ACTIVITY
Starting with the line below that holds "Viewport: 638px width, 723px height." and stopping after the line that holds "the info icon", transcribe the lines exactly, leaving out all pictures.

TASK DATA
• • • • • • •
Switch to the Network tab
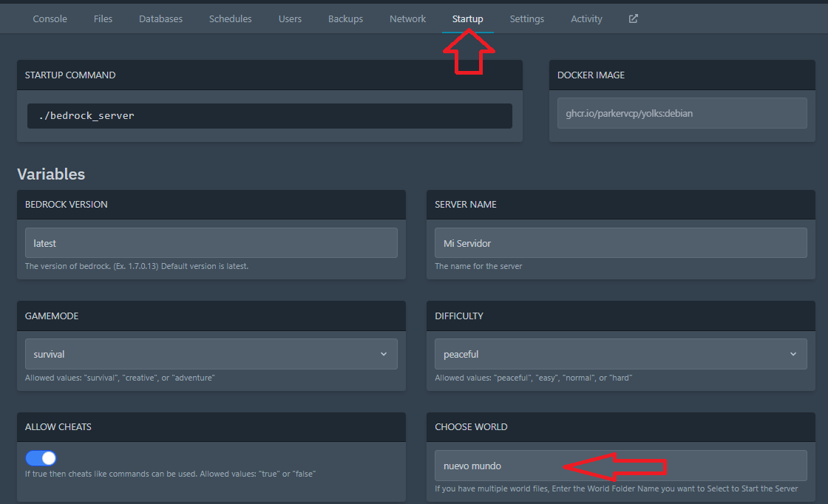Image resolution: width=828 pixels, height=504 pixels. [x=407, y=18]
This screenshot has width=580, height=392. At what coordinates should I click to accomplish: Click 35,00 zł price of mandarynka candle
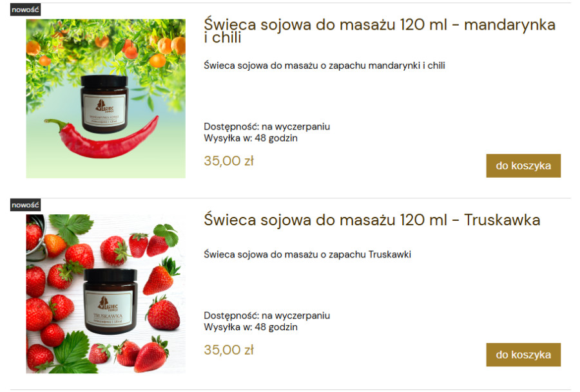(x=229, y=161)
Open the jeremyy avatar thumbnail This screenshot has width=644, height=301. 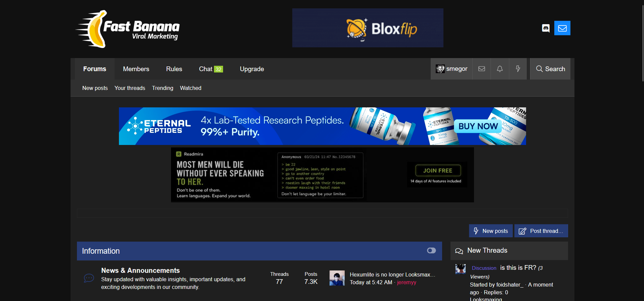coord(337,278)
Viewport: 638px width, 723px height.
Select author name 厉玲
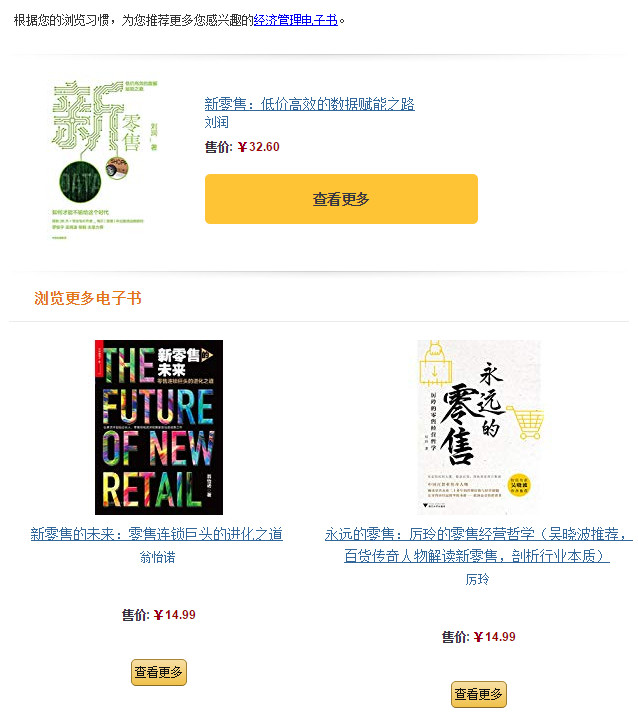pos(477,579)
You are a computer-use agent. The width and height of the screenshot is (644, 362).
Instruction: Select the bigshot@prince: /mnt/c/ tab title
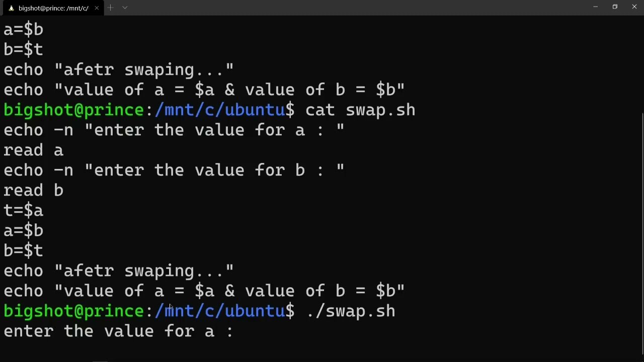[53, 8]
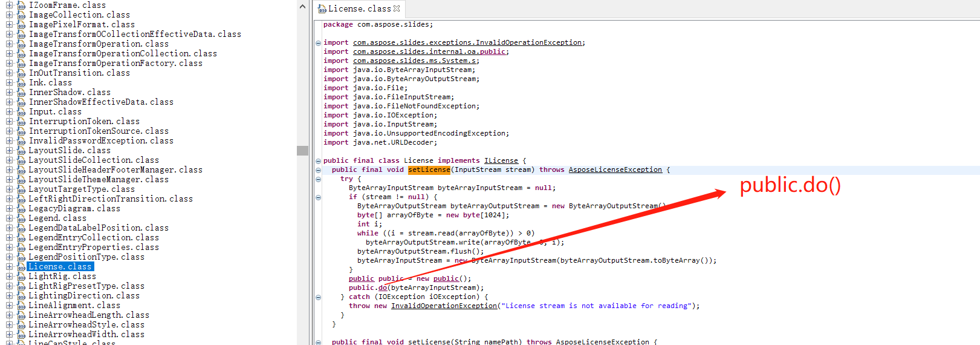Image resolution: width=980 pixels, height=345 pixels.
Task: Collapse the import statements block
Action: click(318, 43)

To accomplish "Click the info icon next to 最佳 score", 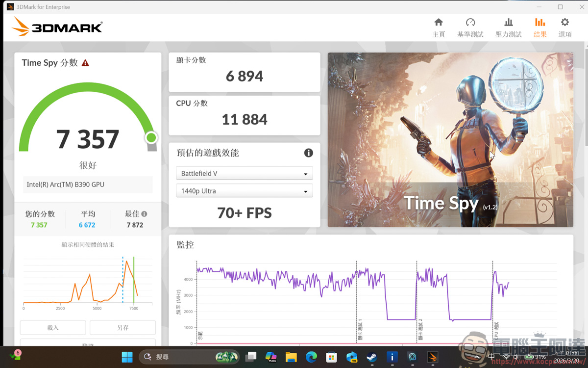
• • • • • • •
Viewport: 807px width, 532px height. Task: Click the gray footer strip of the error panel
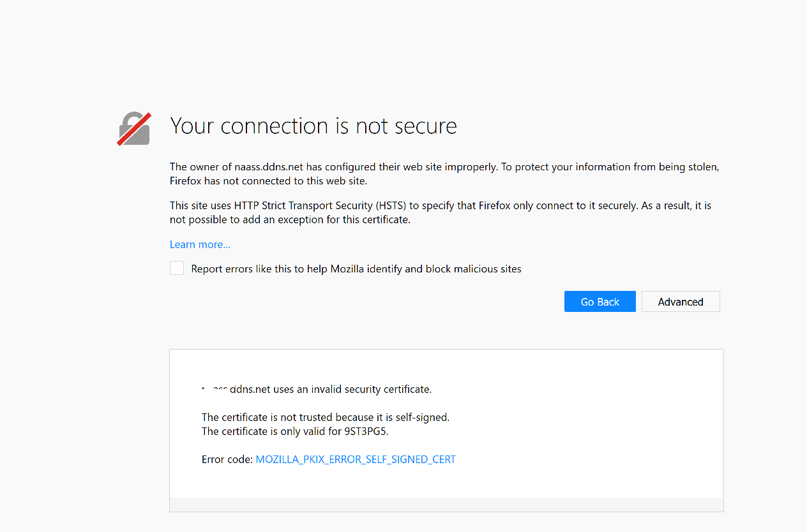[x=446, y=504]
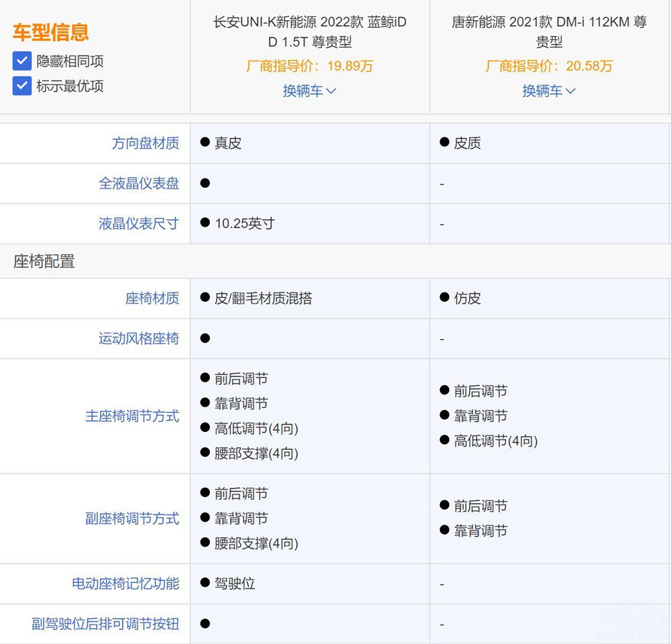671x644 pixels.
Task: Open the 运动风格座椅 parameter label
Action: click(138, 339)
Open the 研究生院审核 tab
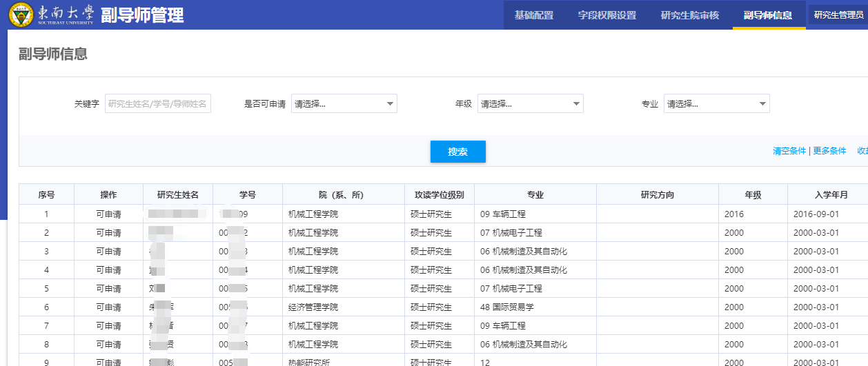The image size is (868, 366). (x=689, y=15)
• • • • • • •
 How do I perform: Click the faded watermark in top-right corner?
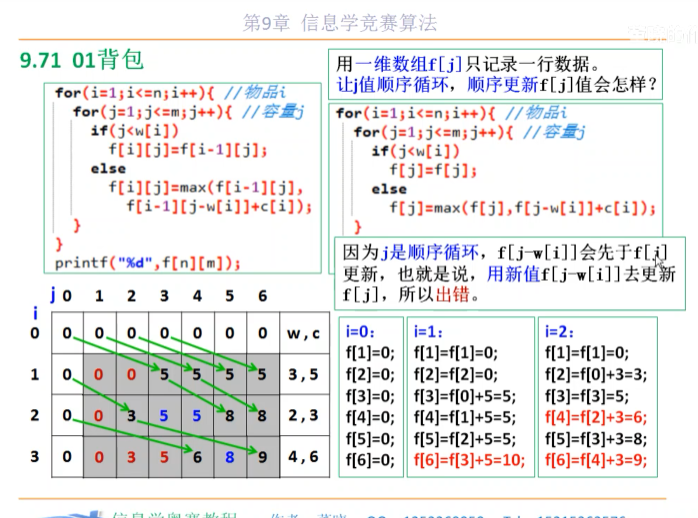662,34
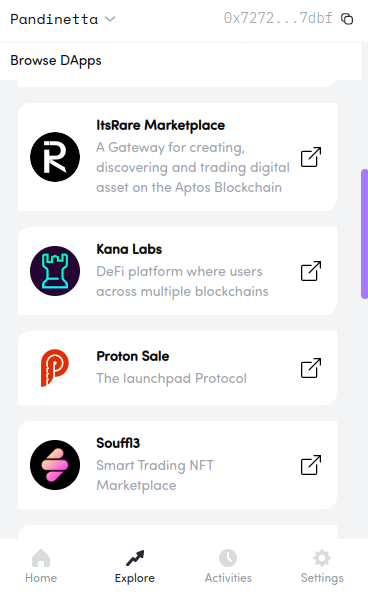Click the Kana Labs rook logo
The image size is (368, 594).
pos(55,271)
• • • • • • •
EXERCISE SOLUTION
Viewport: 638px width, 723px height.
Select author name 厉玲
pos(477,579)
You are a computer-use agent. The width and height of the screenshot is (644, 362).
Instruction: Select the bigshot@prince: /mnt/c/ tab title
[53, 8]
Image resolution: width=980 pixels, height=345 pixels.
Task: Collapse the import statements block
Action: click(318, 43)

To accomplish "Click the info icon next to 最佳 score", 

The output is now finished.